§ **Records for the exercise**
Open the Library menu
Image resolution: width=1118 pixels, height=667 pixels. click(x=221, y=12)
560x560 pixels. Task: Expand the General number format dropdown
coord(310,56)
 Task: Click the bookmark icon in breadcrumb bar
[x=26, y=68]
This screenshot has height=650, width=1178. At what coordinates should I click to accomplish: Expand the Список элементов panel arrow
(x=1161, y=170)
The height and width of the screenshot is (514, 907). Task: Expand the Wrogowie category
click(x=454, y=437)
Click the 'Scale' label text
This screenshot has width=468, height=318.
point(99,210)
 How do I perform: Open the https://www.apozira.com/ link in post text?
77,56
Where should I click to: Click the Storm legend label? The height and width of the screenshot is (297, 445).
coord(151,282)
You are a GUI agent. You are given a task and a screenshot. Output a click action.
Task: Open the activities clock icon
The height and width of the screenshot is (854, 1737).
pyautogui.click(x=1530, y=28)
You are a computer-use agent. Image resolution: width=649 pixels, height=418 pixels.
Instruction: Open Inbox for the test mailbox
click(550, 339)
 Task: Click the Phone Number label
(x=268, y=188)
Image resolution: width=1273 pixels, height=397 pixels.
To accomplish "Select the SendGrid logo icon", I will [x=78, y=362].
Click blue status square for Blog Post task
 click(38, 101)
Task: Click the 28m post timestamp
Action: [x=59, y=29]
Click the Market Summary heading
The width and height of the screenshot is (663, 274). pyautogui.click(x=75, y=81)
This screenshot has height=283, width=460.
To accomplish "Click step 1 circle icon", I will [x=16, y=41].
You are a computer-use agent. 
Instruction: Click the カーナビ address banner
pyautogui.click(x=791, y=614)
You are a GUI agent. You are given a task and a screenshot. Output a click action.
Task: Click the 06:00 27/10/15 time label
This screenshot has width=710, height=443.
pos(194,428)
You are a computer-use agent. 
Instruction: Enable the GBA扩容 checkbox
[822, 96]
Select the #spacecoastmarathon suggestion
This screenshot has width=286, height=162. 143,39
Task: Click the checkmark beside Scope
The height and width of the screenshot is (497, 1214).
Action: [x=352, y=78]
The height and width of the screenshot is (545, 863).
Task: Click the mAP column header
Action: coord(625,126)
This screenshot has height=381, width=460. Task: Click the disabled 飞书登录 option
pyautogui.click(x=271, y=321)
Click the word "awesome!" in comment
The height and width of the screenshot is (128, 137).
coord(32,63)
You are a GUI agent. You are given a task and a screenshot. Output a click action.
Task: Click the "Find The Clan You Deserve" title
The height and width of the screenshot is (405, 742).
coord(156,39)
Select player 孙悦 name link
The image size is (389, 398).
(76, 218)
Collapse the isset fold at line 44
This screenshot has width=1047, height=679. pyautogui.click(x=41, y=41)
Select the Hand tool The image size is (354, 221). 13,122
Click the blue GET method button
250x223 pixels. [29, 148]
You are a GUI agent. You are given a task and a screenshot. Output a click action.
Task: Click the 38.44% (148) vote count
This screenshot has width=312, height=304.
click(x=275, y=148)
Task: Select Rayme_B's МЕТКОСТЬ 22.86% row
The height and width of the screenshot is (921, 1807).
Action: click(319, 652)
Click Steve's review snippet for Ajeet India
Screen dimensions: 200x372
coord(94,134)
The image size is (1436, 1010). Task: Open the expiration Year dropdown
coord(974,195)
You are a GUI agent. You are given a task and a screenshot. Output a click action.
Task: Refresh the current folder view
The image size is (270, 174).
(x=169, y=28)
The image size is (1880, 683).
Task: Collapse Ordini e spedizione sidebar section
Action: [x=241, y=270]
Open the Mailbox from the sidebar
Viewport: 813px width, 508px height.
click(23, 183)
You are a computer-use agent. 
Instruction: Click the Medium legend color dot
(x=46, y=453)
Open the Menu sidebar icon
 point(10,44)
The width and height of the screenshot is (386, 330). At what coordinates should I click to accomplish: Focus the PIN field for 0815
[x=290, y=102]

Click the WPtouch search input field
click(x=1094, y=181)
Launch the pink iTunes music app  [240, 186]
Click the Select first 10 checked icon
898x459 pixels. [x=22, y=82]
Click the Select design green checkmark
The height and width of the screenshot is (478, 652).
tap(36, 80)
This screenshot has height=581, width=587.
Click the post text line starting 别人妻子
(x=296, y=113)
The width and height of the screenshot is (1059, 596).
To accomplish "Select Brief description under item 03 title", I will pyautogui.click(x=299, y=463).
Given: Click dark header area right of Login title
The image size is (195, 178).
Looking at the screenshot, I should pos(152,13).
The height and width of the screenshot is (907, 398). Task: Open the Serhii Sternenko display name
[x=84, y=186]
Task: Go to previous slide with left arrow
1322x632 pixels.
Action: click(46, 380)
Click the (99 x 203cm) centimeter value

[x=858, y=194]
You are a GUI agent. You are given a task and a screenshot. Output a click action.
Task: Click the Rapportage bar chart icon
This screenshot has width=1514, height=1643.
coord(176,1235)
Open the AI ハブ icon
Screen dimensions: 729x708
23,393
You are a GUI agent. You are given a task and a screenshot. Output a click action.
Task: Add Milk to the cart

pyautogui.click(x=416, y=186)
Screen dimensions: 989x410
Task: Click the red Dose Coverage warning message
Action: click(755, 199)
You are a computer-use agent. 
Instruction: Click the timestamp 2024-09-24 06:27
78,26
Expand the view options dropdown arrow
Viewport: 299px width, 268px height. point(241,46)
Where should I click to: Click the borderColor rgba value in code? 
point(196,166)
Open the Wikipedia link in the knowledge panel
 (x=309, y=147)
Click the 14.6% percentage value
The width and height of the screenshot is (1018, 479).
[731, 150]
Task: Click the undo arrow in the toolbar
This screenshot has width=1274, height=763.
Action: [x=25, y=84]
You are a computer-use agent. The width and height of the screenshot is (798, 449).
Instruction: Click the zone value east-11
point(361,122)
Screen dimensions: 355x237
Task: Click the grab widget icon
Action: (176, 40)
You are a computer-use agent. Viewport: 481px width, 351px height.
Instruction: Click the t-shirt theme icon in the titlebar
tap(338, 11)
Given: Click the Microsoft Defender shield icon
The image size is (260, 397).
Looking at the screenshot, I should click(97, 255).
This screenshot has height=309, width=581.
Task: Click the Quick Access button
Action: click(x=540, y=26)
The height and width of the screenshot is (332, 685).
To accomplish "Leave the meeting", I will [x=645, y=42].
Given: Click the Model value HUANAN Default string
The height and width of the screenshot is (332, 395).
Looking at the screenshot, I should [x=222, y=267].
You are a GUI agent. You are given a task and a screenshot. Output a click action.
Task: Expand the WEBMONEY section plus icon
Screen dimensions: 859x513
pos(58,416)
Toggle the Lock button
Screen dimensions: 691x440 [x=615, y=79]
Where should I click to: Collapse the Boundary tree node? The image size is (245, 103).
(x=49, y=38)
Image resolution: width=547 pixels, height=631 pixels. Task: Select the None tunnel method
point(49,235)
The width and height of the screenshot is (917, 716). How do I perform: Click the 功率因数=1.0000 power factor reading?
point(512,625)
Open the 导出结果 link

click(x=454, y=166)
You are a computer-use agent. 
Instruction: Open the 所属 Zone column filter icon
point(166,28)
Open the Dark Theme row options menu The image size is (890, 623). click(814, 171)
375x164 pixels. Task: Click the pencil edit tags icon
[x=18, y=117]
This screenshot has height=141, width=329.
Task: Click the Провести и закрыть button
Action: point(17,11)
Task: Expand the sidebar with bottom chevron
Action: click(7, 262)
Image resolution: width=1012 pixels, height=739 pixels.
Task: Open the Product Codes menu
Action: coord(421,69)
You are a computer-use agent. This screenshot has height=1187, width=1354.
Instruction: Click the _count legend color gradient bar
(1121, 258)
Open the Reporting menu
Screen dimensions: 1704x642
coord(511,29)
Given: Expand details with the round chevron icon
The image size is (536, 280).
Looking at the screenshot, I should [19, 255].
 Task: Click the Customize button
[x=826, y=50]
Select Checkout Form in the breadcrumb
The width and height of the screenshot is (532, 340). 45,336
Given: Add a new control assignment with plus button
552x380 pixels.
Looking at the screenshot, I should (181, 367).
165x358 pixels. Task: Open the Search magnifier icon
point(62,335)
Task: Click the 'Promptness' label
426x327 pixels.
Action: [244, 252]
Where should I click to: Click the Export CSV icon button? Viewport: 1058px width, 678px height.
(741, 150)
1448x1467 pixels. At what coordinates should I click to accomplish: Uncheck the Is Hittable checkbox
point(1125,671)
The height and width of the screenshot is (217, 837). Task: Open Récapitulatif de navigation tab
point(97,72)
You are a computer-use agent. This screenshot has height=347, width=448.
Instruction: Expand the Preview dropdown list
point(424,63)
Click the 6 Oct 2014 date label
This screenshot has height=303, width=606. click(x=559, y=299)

§ **Task objective**
Please transcribe exactly the lines above from the line that has "Click blue status square for Blog Post task" up to and including the line that has "Task: Refresh the current folder view"; no other line belongs in the answer.

§ **Exercise solution**
Click blue status square for Blog Post task
 click(38, 101)
Task: Click the 28m post timestamp
Action: [x=59, y=29]
Click the Market Summary heading
The width and height of the screenshot is (663, 274). pyautogui.click(x=75, y=81)
This screenshot has height=283, width=460.
To accomplish "Click step 1 circle icon", I will [x=16, y=41].
You are a computer-use agent. 
Instruction: Click the カーナビ address banner
pyautogui.click(x=791, y=614)
You are a GUI agent. You are given a task and a screenshot. Output a click action.
Task: Click the 06:00 27/10/15 time label
This screenshot has width=710, height=443.
pos(194,428)
You are a computer-use agent. 
Instruction: Enable the GBA扩容 checkbox
[822, 96]
Select the #spacecoastmarathon suggestion
This screenshot has width=286, height=162. 143,39
Task: Click the checkmark beside Scope
The height and width of the screenshot is (497, 1214).
Action: [x=352, y=78]
The height and width of the screenshot is (545, 863).
Task: Click the mAP column header
Action: coord(625,126)
This screenshot has height=381, width=460. Task: Click the disabled 飞书登录 option
pyautogui.click(x=271, y=321)
Click the word "awesome!" in comment
The height and width of the screenshot is (128, 137).
coord(32,63)
You are a GUI agent. You are given a task and a screenshot. Output a click action.
Task: Click the "Find The Clan You Deserve" title
The height and width of the screenshot is (405, 742).
coord(156,39)
Select player 孙悦 name link
The image size is (389, 398).
(76, 218)
Collapse the isset fold at line 44
This screenshot has width=1047, height=679. pyautogui.click(x=41, y=41)
Select the Hand tool The image size is (354, 221). 13,122
Click the blue GET method button
250x223 pixels. [29, 148]
You are a GUI agent. You are given a task and a screenshot. Output a click action.
Task: Click the 38.44% (148) vote count
This screenshot has width=312, height=304.
click(x=275, y=148)
Task: Select Rayme_B's МЕТКОСТЬ 22.86% row
The height and width of the screenshot is (921, 1807).
Action: click(319, 652)
Click Steve's review snippet for Ajeet India
Screen dimensions: 200x372
coord(94,134)
The image size is (1436, 1010). Task: Open the expiration Year dropdown
coord(974,195)
You are a GUI agent. You are given a task and a screenshot. Output a click action.
Task: Refresh the current folder view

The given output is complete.